#### Brief
In the records, each line holding "Open" must be reported.

#### Input data
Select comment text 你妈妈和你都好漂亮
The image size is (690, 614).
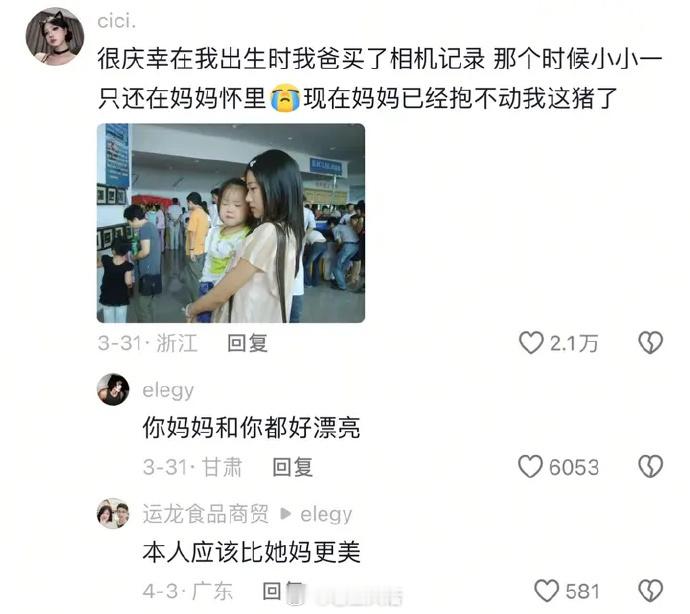(251, 427)
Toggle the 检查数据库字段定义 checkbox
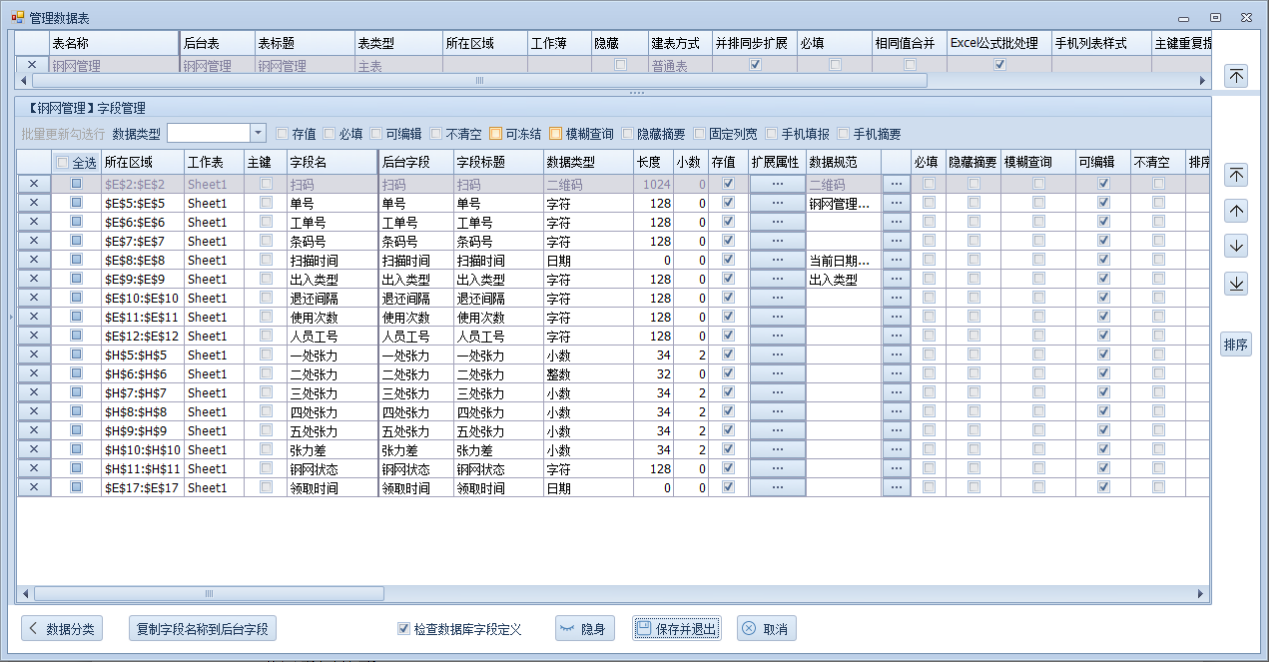The width and height of the screenshot is (1269, 662). [404, 629]
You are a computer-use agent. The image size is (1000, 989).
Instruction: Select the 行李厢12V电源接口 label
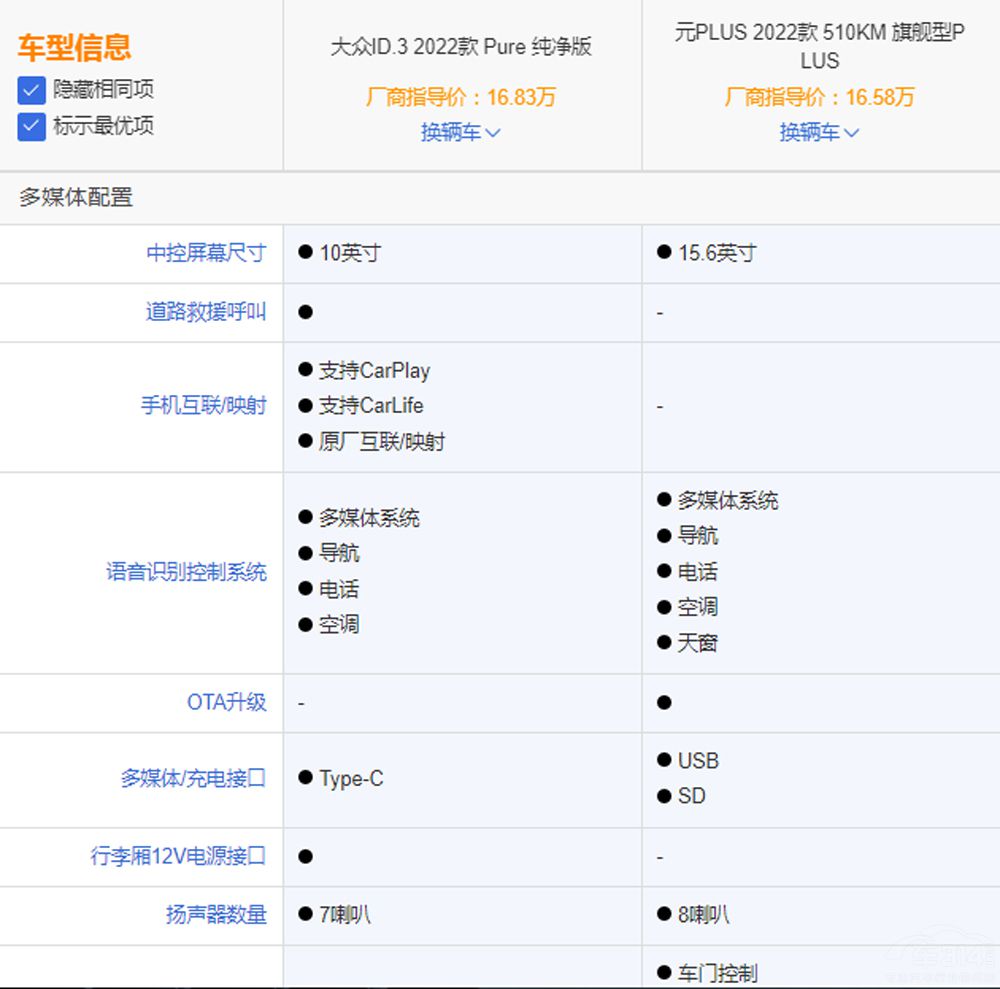178,856
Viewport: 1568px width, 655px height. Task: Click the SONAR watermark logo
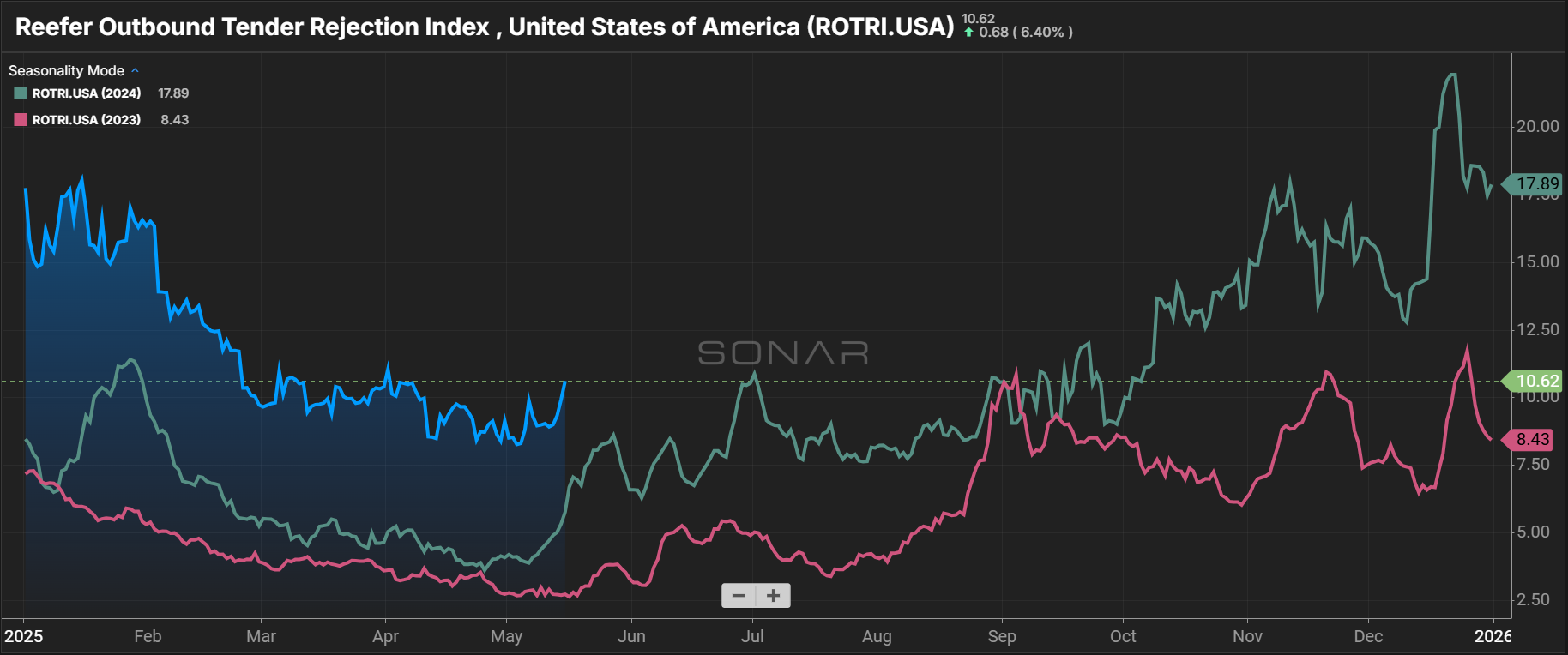(x=783, y=353)
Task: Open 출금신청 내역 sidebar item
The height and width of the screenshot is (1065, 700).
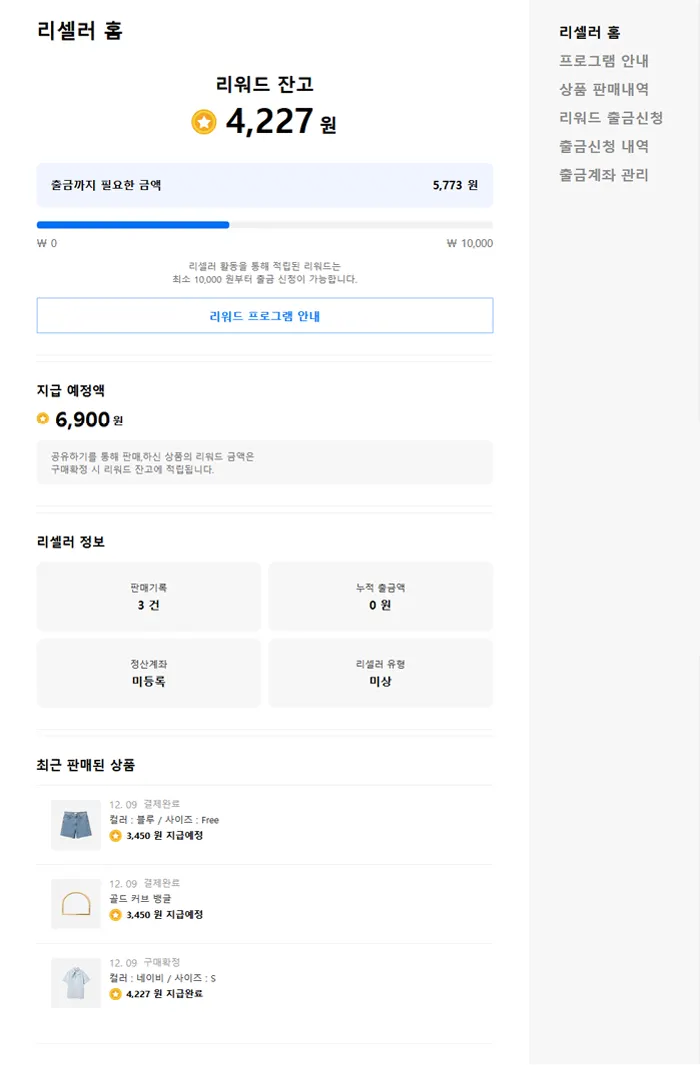Action: click(604, 146)
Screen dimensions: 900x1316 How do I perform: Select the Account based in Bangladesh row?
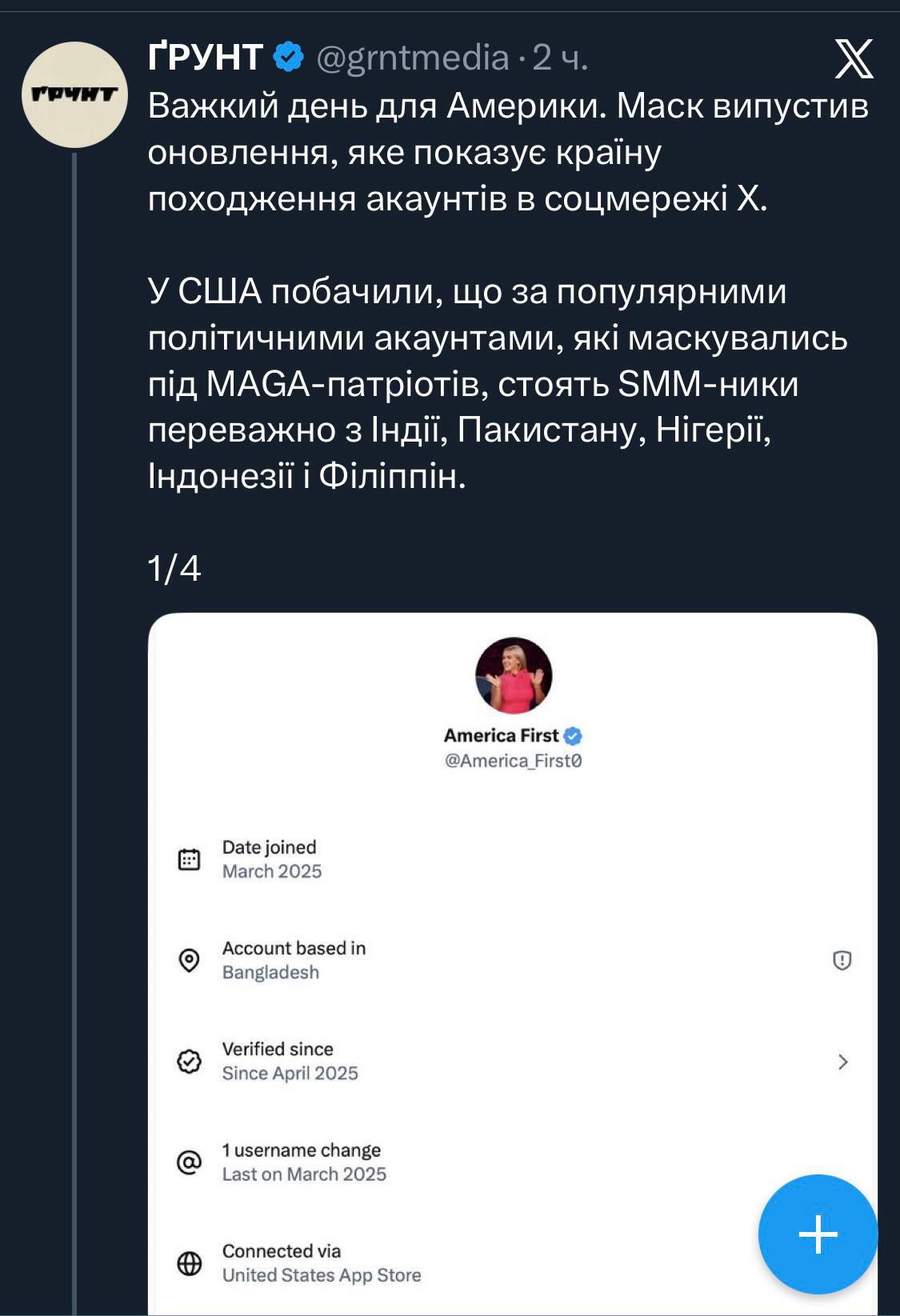tap(480, 960)
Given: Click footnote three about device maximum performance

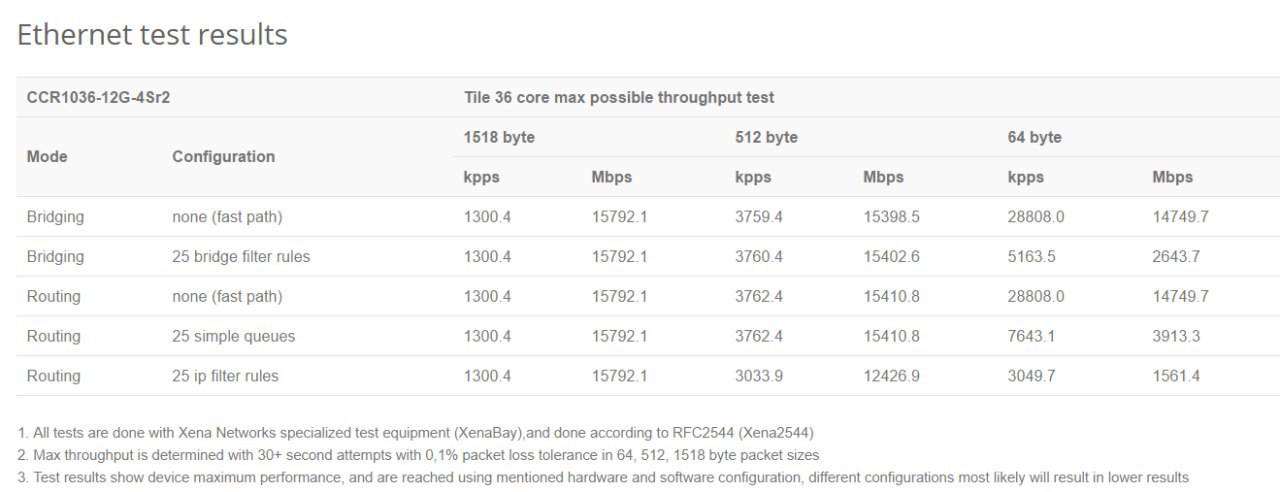Looking at the screenshot, I should 603,477.
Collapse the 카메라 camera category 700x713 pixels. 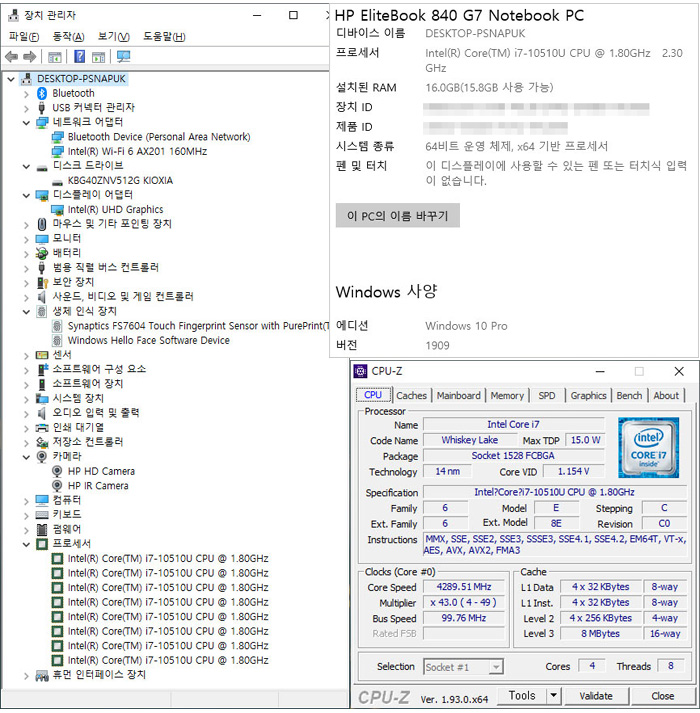[x=26, y=457]
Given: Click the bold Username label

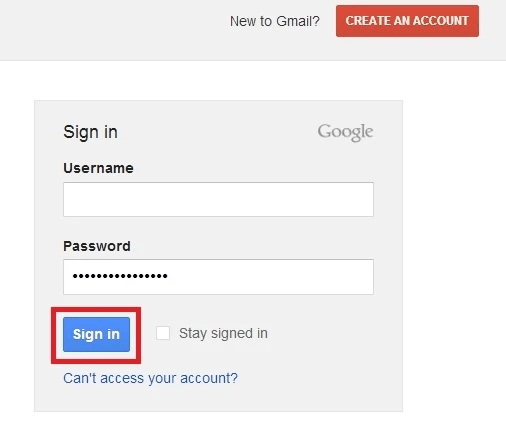Looking at the screenshot, I should coord(98,168).
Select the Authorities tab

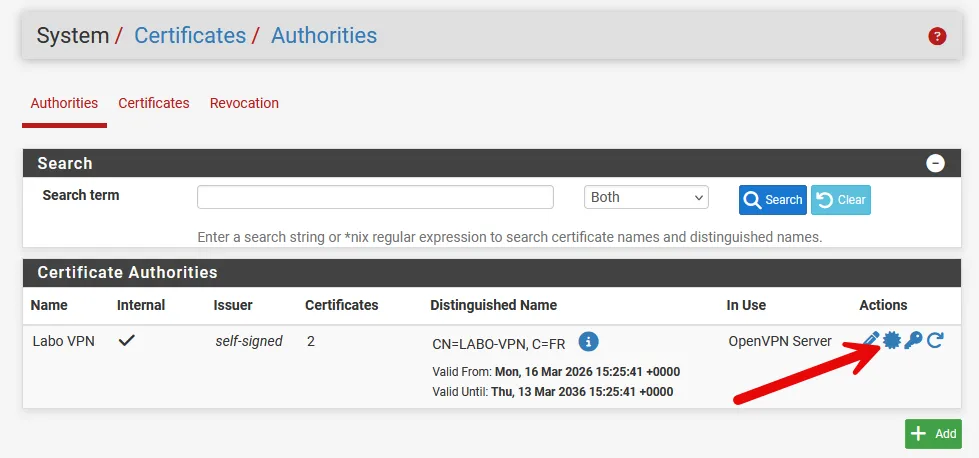pos(64,103)
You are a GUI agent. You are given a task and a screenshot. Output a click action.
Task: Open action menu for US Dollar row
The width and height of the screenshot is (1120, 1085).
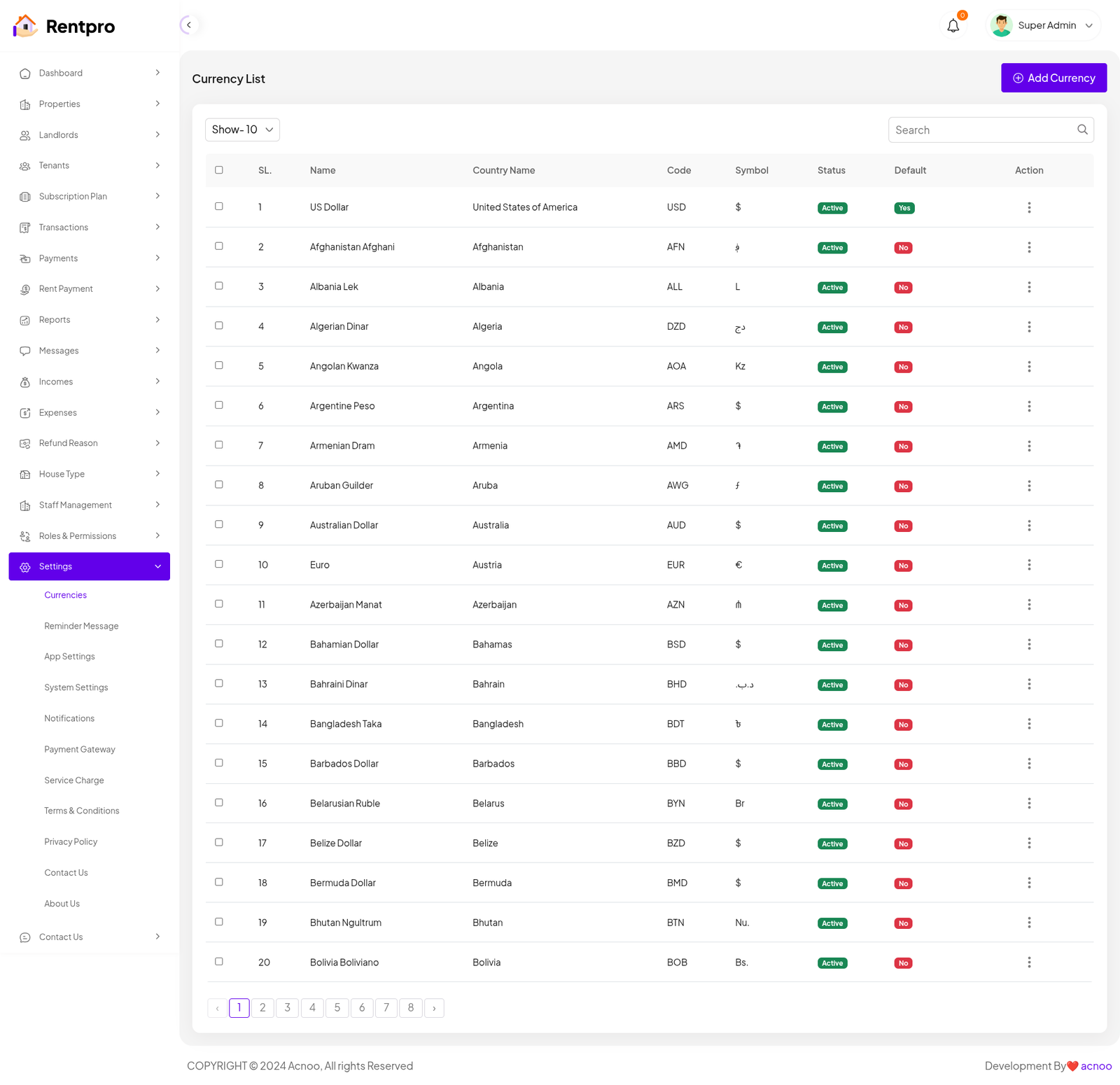tap(1028, 208)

#### Your response
Task: Open 출금신청 내역 sidebar item
Task: Open action menu for US Dollar row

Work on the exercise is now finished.